--- Exercise requirements ---
Please transcribe the data that follows exactly, from its first line through the line that contains "You are a computer-use".

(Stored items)
########
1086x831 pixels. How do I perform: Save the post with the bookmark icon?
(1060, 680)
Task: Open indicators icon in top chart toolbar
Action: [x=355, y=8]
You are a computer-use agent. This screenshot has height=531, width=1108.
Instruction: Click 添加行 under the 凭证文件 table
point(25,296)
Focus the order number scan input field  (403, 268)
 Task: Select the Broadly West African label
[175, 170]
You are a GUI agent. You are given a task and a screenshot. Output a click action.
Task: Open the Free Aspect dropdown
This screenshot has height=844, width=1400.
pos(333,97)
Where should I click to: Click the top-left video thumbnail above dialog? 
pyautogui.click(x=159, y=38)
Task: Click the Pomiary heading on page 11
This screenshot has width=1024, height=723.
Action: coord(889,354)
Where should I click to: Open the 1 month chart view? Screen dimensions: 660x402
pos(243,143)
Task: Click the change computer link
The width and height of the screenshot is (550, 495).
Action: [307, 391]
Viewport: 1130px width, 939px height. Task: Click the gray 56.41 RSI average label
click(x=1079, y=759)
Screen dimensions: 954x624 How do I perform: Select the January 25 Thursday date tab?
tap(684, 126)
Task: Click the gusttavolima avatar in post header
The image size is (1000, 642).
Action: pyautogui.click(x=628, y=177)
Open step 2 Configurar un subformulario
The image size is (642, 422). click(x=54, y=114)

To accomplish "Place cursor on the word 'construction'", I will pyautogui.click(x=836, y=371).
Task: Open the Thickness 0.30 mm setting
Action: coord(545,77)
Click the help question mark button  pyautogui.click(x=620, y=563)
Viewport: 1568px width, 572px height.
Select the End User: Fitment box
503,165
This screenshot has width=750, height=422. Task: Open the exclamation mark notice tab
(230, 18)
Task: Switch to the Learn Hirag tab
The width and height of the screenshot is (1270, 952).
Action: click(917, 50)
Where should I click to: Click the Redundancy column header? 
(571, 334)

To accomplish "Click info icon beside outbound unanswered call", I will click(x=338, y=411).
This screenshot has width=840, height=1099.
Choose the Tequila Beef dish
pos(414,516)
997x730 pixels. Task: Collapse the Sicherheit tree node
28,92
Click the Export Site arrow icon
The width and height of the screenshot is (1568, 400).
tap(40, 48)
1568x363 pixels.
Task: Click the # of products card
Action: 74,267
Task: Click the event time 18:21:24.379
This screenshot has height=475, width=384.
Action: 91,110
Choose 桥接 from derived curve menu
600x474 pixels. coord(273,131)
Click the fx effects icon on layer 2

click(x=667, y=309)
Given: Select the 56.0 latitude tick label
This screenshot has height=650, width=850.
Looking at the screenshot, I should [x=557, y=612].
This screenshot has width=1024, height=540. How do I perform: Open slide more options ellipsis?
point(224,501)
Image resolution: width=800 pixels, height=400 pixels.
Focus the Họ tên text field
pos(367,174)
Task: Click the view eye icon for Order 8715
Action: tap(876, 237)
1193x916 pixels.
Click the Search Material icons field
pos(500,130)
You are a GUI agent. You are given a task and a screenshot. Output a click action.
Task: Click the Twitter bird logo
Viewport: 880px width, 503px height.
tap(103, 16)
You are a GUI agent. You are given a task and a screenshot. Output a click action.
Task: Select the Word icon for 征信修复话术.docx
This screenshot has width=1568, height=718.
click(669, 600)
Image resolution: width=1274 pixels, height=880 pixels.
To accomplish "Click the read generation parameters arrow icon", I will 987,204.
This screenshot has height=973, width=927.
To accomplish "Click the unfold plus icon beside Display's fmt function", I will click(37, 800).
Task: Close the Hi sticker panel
########
--- Written response ---
1086x831 pixels. How do I perform: Save the post with the bookmark icon?
(1060, 680)
Task: Open indicators icon in top chart toolbar
Action: [x=355, y=8]
You are a computer-use agent. This screenshot has height=531, width=1108.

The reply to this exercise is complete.